**What is expected**
Please copy only the material from the line that has "Click callout number 3 marker" to the very last line, both ends included, exactly as written and without pictures.
▬▬▬
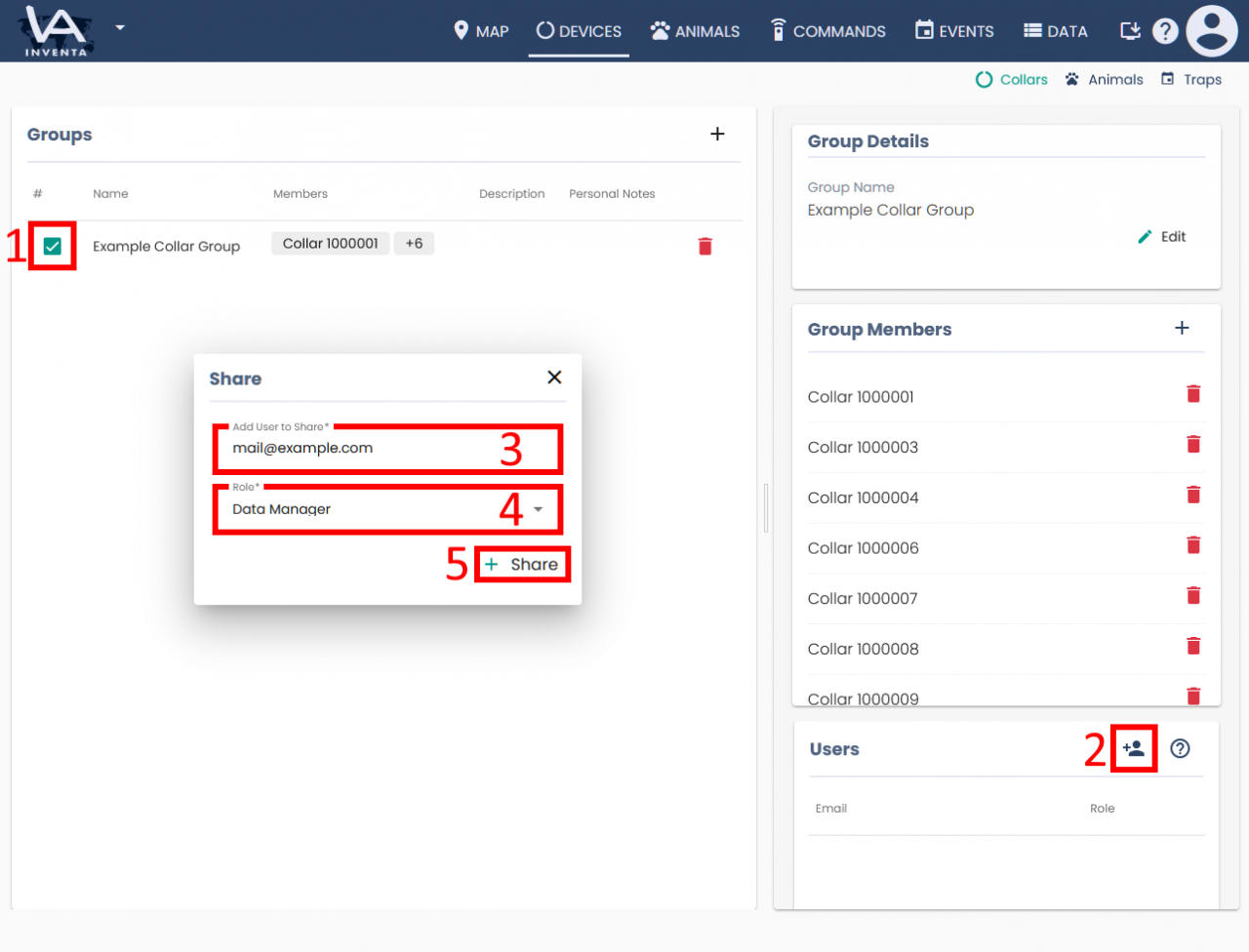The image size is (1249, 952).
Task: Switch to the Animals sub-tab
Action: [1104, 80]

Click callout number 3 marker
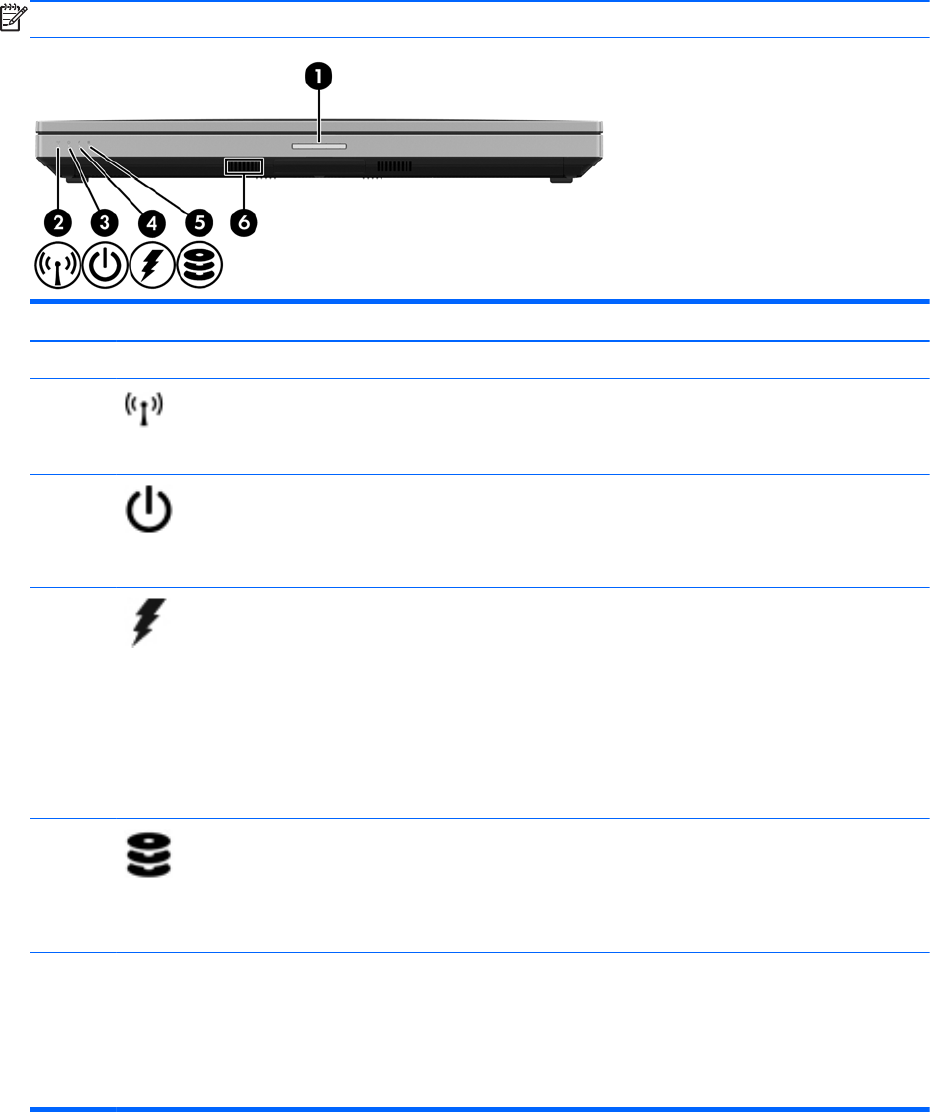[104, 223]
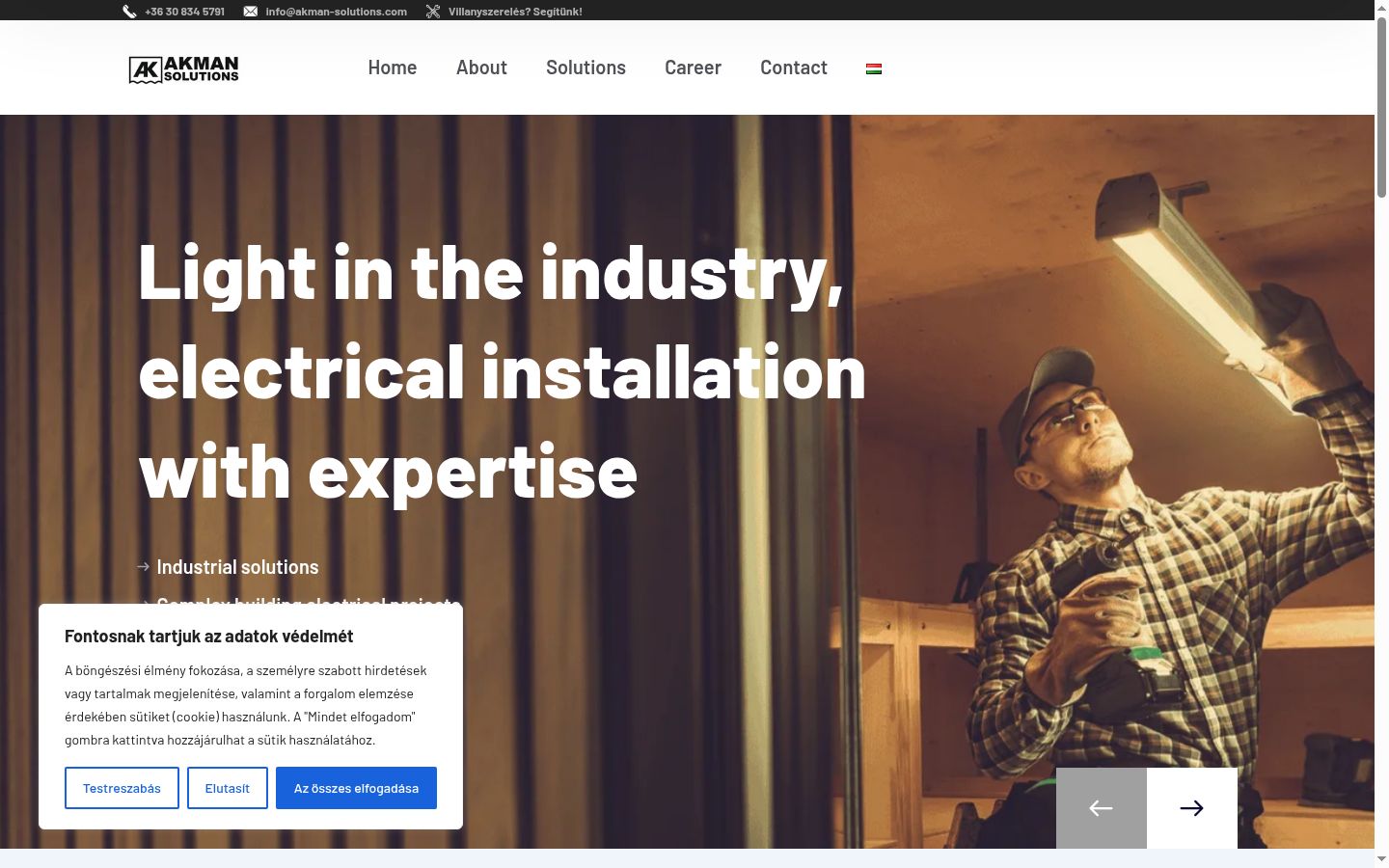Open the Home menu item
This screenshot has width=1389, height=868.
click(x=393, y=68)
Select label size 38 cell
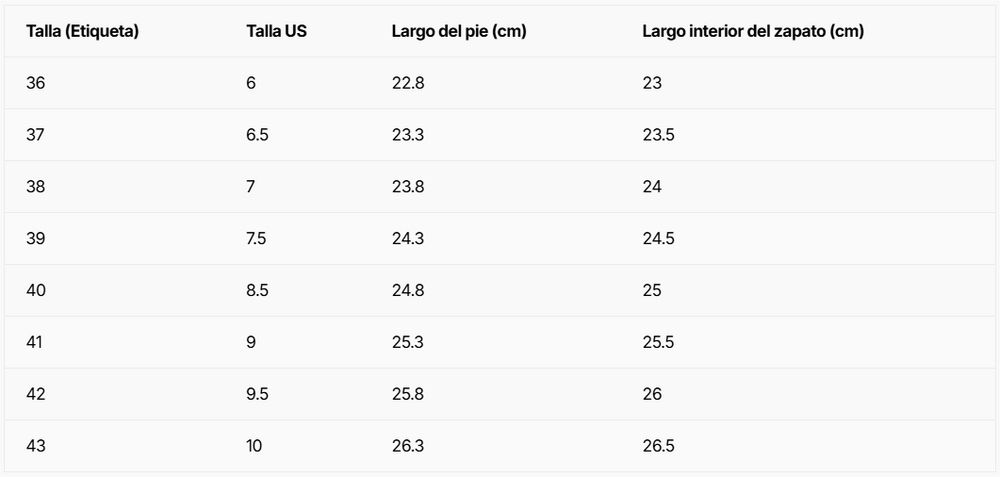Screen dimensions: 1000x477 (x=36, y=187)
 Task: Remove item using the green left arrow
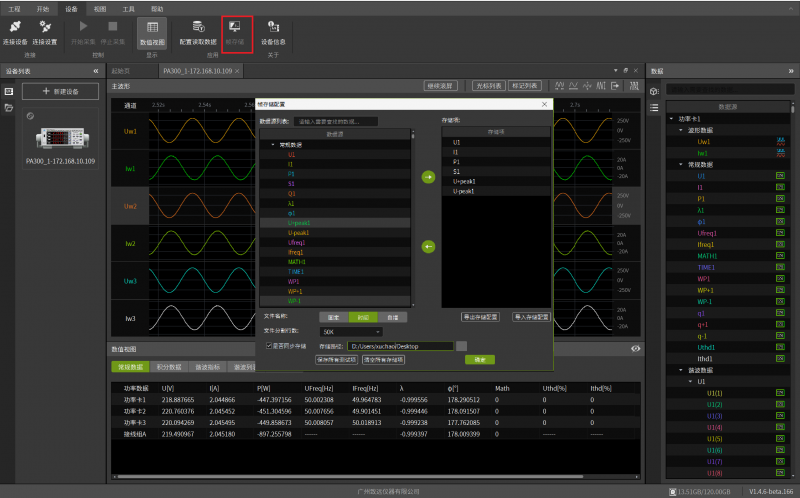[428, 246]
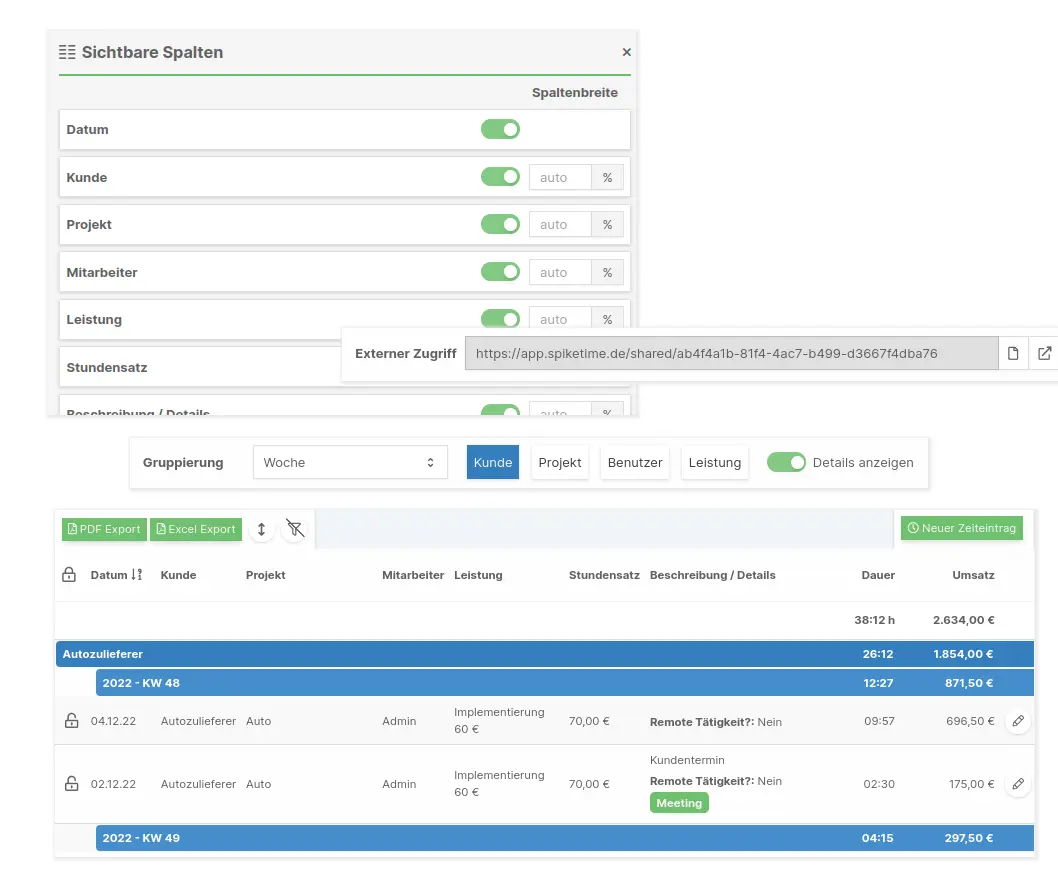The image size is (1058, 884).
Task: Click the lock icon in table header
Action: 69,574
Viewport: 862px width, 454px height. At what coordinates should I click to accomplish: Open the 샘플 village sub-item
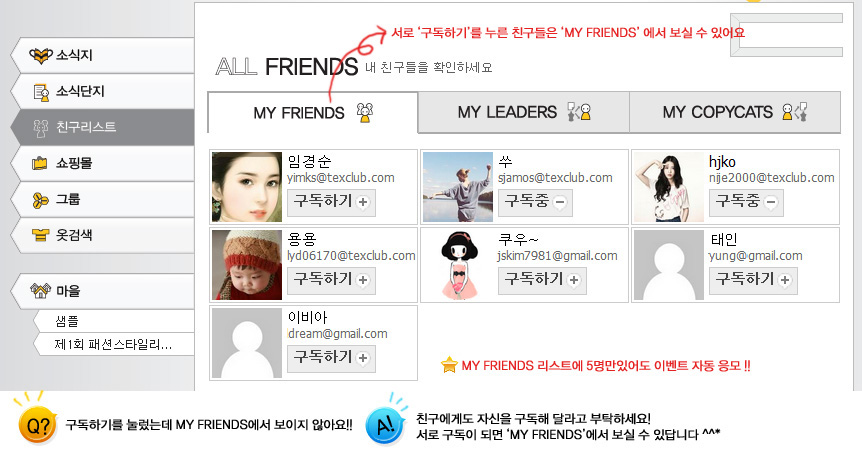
▬▬▬
**Task output**
Click callout number 3 marker
[104, 223]
Open the Home menu item
This screenshot has width=1389, height=868.
click(x=393, y=68)
Select label size 38 cell
Screen dimensions: 1000x477 (x=36, y=187)
 Task: Remove item using the green left arrow
[428, 246]
The image size is (1058, 884).
Task: Click the lock icon in table header
Action: 69,574
Viewport: 862px width, 454px height. At what coordinates should I click to accomplish: Open the 샘플 village sub-item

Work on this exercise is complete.